(Stored records)
****************************************
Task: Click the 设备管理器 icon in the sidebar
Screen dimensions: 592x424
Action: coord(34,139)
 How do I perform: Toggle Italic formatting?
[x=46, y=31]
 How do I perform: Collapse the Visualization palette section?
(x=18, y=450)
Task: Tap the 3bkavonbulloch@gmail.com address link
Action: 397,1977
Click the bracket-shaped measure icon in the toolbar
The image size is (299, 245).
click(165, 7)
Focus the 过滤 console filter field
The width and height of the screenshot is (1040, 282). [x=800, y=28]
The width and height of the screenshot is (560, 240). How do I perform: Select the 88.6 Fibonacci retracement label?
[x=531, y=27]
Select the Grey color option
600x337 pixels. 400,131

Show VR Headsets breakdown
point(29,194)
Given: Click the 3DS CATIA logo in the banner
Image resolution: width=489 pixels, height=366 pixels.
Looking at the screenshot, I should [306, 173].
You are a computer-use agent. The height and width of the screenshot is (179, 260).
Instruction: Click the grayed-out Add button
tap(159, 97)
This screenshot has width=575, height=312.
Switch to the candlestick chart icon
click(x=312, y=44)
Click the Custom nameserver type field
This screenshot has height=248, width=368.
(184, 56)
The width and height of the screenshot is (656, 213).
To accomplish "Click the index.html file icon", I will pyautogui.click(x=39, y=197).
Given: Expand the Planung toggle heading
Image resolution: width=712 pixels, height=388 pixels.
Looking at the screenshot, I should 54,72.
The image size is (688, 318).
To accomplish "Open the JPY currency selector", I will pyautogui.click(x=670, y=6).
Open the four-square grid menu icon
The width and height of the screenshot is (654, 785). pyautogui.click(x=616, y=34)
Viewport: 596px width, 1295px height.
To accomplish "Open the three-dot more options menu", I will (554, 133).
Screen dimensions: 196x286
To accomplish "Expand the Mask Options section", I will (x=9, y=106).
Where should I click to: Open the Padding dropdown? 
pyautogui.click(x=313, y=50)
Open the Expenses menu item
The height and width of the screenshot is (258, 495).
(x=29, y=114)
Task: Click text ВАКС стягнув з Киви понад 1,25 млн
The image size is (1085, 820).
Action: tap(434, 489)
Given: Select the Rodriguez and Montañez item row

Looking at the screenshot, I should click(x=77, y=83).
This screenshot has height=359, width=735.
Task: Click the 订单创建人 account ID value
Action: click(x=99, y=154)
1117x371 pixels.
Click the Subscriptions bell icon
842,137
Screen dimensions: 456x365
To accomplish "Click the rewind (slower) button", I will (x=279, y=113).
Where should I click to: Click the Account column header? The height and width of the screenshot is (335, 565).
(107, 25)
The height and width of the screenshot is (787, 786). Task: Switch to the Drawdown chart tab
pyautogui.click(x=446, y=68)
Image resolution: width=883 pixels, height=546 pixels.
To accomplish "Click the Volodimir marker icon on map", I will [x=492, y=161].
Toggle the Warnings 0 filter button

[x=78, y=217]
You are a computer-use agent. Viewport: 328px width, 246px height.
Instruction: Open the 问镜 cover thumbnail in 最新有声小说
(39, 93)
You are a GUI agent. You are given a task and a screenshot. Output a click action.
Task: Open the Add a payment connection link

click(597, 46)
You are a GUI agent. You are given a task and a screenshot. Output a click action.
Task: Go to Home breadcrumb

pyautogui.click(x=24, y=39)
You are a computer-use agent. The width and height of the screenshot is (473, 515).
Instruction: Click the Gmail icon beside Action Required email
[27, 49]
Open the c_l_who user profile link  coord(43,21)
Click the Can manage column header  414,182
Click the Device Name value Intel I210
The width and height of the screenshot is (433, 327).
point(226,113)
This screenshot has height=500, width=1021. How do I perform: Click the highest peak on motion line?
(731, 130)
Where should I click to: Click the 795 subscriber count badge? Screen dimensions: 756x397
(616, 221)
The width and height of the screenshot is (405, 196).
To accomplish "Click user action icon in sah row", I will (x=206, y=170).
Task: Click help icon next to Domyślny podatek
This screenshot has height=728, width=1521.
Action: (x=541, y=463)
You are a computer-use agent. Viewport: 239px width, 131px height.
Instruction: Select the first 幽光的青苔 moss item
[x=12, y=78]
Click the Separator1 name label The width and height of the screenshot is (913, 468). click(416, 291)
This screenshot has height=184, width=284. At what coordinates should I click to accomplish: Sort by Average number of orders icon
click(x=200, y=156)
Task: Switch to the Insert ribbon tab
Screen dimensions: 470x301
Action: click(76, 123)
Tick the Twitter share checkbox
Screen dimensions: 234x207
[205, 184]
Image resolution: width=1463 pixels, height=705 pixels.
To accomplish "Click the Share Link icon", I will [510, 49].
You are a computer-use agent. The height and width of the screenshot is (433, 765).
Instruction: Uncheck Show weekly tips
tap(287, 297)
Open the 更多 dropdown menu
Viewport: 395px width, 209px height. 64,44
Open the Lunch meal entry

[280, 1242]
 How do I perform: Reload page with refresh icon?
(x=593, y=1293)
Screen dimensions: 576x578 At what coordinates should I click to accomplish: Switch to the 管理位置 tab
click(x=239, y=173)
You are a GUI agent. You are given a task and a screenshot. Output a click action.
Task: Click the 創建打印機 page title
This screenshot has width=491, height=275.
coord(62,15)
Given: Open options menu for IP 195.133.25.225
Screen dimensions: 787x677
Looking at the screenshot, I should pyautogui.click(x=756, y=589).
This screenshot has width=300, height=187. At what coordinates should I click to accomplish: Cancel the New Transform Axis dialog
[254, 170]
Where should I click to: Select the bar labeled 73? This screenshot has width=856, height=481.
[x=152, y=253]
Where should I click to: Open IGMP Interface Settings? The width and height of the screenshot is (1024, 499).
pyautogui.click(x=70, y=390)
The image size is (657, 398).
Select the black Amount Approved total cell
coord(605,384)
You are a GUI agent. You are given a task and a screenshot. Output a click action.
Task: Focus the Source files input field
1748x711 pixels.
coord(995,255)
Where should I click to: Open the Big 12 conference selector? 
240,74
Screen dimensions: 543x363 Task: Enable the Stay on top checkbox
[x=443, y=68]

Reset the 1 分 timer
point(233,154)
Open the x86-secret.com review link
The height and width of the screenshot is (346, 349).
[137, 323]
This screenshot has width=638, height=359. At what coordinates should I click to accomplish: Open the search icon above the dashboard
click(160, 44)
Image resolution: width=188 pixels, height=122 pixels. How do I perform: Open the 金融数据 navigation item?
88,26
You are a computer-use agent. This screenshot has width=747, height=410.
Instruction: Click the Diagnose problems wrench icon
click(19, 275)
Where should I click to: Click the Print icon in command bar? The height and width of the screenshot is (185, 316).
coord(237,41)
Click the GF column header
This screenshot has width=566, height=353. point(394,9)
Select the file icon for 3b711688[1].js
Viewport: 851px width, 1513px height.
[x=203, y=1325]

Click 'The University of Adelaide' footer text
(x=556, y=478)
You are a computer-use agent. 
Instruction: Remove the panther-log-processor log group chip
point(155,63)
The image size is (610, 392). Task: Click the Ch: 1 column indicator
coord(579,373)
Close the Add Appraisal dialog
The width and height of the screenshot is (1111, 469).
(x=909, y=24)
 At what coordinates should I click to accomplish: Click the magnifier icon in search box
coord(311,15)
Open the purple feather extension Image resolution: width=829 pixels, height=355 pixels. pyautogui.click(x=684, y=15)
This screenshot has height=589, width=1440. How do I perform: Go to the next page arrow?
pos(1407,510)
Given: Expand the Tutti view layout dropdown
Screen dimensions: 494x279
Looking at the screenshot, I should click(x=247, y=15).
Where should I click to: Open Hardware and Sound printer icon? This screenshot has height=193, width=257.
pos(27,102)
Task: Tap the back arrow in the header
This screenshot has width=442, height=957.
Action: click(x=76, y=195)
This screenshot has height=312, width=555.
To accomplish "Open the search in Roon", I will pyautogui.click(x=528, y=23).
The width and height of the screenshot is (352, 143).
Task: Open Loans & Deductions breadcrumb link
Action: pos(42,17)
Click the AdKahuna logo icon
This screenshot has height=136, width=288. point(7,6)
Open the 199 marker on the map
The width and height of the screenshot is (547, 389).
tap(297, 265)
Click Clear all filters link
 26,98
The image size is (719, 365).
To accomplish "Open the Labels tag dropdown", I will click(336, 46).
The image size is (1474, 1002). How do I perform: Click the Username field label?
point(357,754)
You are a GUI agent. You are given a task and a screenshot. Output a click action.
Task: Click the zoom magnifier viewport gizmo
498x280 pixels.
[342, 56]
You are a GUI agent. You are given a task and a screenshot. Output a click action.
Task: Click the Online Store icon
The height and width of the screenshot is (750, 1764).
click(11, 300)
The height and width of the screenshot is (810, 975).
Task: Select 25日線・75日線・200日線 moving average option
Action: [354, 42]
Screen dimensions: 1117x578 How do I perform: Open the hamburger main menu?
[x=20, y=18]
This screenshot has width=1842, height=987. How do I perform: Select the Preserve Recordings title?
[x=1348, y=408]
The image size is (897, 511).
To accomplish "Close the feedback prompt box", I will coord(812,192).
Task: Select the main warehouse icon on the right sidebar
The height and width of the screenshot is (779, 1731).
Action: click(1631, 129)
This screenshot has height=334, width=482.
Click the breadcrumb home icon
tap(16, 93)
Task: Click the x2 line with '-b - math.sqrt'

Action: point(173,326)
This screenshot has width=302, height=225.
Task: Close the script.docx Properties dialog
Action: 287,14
****************************************
What you need to do = Collect every line above that contains the word "marker".

Task response =
To accomplish "Click the Volodimir marker icon on map", I will [x=492, y=161].
Open the 199 marker on the map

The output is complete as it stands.